這裡是給大家總結一下我們做這麼長時間 iOS APP 檢測的常見問題：

不安全的隨機函數。
APP 切換到後台暴露敏感信息，比如你的手機 APP 在跟別人聊天，你按home會切到後台，它有一個截屏。當然，如果不是越獄的手機，基本是沒有風險的。
存在本地數據庫的 SQL 注入。
自動使用第三方鍵盤輸入敏感訊息，第三方鍵盤上傳東西的話，可能敏感訊息會被上傳到伺服器。
沒有正確的使用SSL。
未能正確的處理所有的 urlscheme 接口沒有詳細過濾。
其他問題。這些都是常見的小問題，一般這種問題在開發者或者在廠商看來都不是什麼大問題。

接下來看看一般廠商比較重視的問題：

1、短信驗證未作限制。登入或註冊時未對獲取短信驗證碼的次數作限製或限制不夠嚴謹。這個問題的檢測方法是通過抓包，去請求驗證碼的請求包，看看這個驗證碼會不會重新放回來。做得最差的是沒有任何前置，可以向伺服器請求，伺服器可能會發幾十條幾百回，有的伺服器會做一天十條或者一天二十條，或者一段時間內頻繁發，它會把你阻塞，過一段時間再讓你發。開發者在做檢測這時一定要要嚴謹，我遇到一個做了檢測，他根據 cookie 和一堆亂七八糟的ID做檢測，我們通過抓包之後把所有的ID都刪了，它又可以通過了，它的伺服器代碼分支裡沒有考慮到所有的詞都沒有情況下，所以沒有做限制。最主要的問題是直接的經濟損失，一條短信幾分錢也是錢，一天可以發很多條。

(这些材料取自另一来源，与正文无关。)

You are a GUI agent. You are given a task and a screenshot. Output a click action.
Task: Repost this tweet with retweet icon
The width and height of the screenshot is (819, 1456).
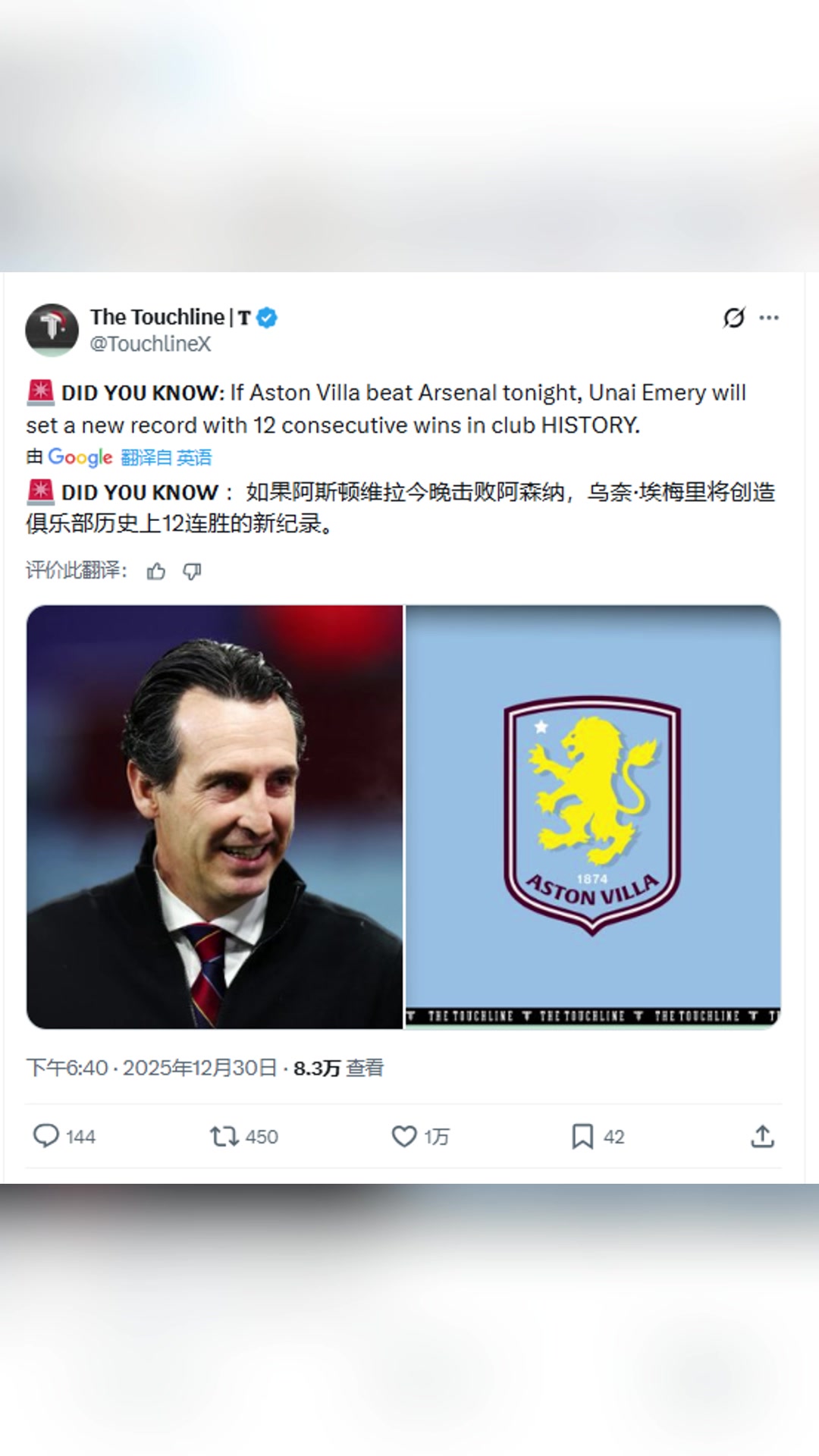(x=224, y=1136)
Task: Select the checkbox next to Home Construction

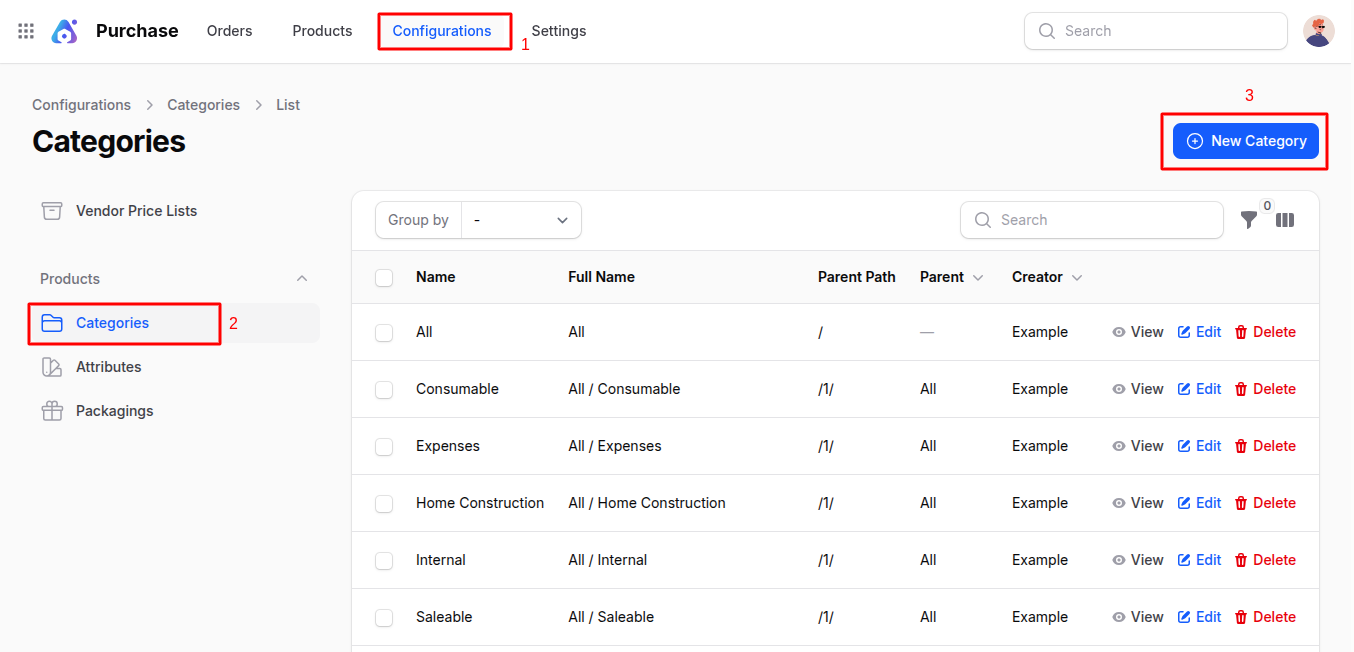Action: coord(384,503)
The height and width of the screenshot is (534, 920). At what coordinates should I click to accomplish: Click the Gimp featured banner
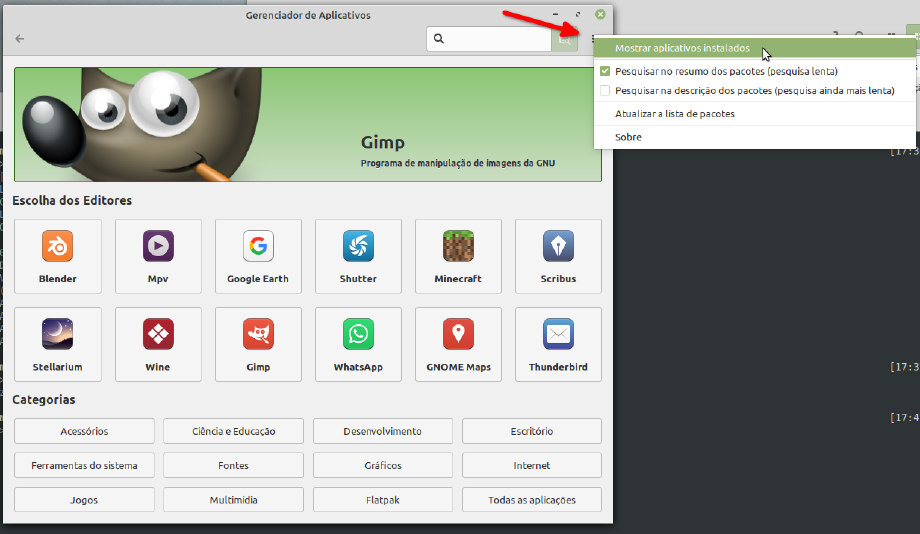pyautogui.click(x=308, y=124)
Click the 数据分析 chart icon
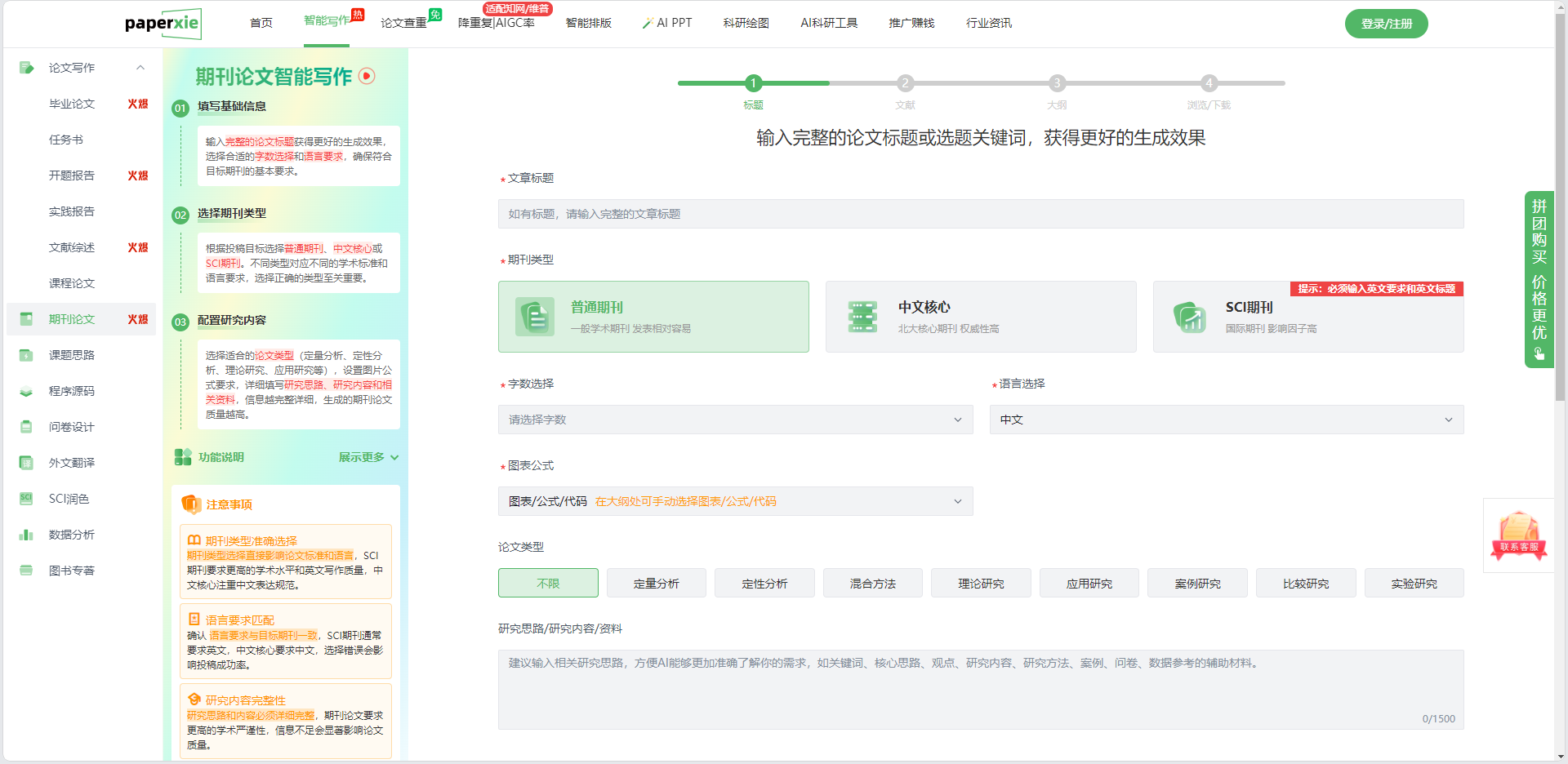This screenshot has width=1568, height=764. pos(26,535)
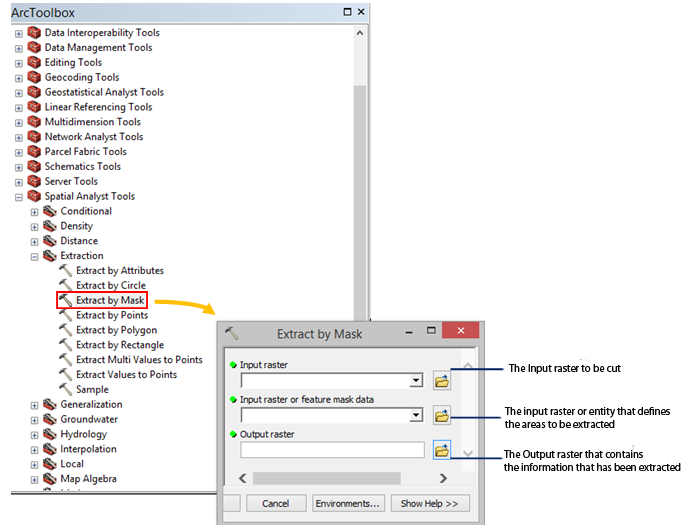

2、非 HTTPS 網絡請求。在訪問資源沒有通過 HTTPS 做網絡請求，檢測方法是打開 APP 通過撞戶程式(與狀庫原理相同)去看是不是有不是 http 的請求。這個檢測方法也非常簡單，就打開 APP 通過帳號，去看是否有不是 http 的請求是不是在獲取敏感訊息，比如拉出資源包或者 txt 腳本。我見過最誇張的是整個 APP 裡面全部是 http 的網站，它裡面包括支付、登入，所有東西全在 http 裡，這是非常容易損失的。這裡多提一句，我們檢測國外 APP 時，在美國的 AppStore 上也檢測了很多APP，這個問題從來沒被發現過，但國內的 APP 中這個問題一抓一大把，所以國內在 https 的使用上需要加強。傳一些大的文件， CDN 太貴，可以通過 https 傳一個哈希，變通的方法，因為這個確實影響很大，在惡意的網路環境中資源文件會被替換，主要攻擊就是從這裡來做的，這是主要的入口。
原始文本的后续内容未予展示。